Justus' translation of Coroai was recorded in 1998 by Marina de Oliveira on her CD Momentos - vol.2. His translation of Lino Dos Vales was recorded in 2003 by João Inácio and Ranúzia in 2003 on their album Grata Memória.

==Family==
They had five children in Belém, one of which died of malaria. Three of their children, William "Will", Luther, and Sarah Louise "Louise" graduated from Boston University. Their youngest daughter Elizabeth "Bess" graduated from Reed College. Luther graduated from Harvard Medical School and practiced medicine in Portland, Oregon. Louise received a second degree from Oregon State University, taught at Modesto Junior College, and married entomologist Charles E. Woodworth. Justus presided over their 1926 Berkeley, California, wedding.

==His devotion to service and retirement==
His son wrote: "His relatives and friends would write and ask him from time to time why he didn't take some time off and come home for a vacation. his answer would be 'I'm having a perpetual picnic here. Why take a vacation?'. His ambition was to finish out a half century of service on the mission field, but times were hard and it became more and more difficult to earn a living besides supporting a mission, so he was forced to retire in 1925 at age 75 even though he was vigorous physically and active mentally."

===Later years===
He retired to Portland, Oregon, living near his son Luther. While there he continued printing for two local churches as well as a monthly periodical for the Anti Liquor League, all gratis. He died in Portland of viral pneumonia at age 86 on February 6, 1937.

==Mention in Rascal==
In 1917, which would have been the year of his father James Hervey Nelson's 100th birthday, Justus and two of his brothers wrote extended biographies about their parents and their pioneer farm life in Wisconsin.
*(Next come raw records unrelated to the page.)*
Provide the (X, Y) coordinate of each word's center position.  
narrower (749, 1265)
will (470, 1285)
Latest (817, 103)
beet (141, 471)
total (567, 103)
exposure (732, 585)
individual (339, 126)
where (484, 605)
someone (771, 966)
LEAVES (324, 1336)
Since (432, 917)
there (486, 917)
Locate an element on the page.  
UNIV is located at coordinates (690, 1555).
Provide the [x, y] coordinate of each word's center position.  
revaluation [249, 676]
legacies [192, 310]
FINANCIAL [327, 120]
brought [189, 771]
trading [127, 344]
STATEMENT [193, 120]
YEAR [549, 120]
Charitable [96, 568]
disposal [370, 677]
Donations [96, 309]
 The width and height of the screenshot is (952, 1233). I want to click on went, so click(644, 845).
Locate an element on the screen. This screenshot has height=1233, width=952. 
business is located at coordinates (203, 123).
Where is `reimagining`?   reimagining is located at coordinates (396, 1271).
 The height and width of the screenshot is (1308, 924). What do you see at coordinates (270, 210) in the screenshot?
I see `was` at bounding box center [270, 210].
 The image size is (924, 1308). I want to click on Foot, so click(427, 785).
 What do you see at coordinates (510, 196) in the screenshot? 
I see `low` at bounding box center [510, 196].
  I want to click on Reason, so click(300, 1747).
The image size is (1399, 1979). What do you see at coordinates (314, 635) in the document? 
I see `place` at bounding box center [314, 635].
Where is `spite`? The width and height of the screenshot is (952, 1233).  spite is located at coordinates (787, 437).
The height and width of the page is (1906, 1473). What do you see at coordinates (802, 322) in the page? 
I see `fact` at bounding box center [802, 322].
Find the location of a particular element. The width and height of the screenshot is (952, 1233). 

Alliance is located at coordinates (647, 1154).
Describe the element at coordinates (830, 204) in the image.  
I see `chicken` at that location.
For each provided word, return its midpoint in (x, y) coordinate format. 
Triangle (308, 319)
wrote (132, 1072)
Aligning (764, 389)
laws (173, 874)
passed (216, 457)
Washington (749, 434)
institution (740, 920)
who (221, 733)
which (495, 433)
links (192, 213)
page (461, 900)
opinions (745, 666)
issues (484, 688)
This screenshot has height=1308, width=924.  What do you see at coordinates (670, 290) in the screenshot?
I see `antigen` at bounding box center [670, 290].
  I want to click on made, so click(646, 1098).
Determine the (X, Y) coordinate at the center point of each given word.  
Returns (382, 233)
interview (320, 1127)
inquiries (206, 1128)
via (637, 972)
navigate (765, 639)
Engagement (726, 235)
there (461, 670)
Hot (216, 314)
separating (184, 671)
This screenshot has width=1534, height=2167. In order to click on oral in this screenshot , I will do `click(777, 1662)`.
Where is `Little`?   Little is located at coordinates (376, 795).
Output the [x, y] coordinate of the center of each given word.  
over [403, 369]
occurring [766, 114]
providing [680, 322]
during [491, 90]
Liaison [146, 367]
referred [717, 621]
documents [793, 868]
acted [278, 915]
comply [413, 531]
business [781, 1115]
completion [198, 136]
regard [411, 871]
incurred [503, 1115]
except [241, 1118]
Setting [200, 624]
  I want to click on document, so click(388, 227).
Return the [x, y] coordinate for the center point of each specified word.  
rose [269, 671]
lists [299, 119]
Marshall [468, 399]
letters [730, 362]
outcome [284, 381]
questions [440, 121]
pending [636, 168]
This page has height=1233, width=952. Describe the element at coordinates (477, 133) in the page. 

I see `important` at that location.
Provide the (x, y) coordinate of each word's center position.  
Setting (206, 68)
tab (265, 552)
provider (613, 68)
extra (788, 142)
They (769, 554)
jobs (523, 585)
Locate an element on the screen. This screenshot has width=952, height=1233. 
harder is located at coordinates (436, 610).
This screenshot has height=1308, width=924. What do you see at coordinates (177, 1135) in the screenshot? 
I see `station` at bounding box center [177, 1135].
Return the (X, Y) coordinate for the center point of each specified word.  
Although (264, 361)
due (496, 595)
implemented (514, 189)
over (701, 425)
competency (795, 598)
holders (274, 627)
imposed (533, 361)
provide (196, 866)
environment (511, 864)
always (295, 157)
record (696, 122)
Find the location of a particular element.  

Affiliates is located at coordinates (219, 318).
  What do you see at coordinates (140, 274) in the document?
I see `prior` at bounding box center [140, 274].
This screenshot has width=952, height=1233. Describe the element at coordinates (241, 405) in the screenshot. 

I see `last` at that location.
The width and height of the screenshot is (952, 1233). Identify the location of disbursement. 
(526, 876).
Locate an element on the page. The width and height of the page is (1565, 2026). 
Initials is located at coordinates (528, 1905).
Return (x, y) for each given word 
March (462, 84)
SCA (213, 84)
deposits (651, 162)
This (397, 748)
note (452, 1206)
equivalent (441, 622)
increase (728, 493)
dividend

These biographies may have served as literary inspiration to his nephew Sterling North.

Justus is mentioned in the award-winning children's book Rascal that was written by Sterling North in 1963 about the author's memories of 1918.

"His [Rascal's] virtual invisibility was due to the fact that he was lying on a large Jaguar-skin rug which Uncle Justus had sent us from Para, Brazil. The mounted head had realistic glass eyes which Rascal often fondled and sometimes tried to dislodge. The little raccoon blended perfectly in the handsomely marked pelt of the once-ferocious jungle cat."

"When Rascal began to rise from that skin, like the disembodied spirit of the Amazonian jaguar, it startled Theo nearly out of her wits."

Also mentioned in the book was Justus' niece, poet, and editor Jessica Nelson North.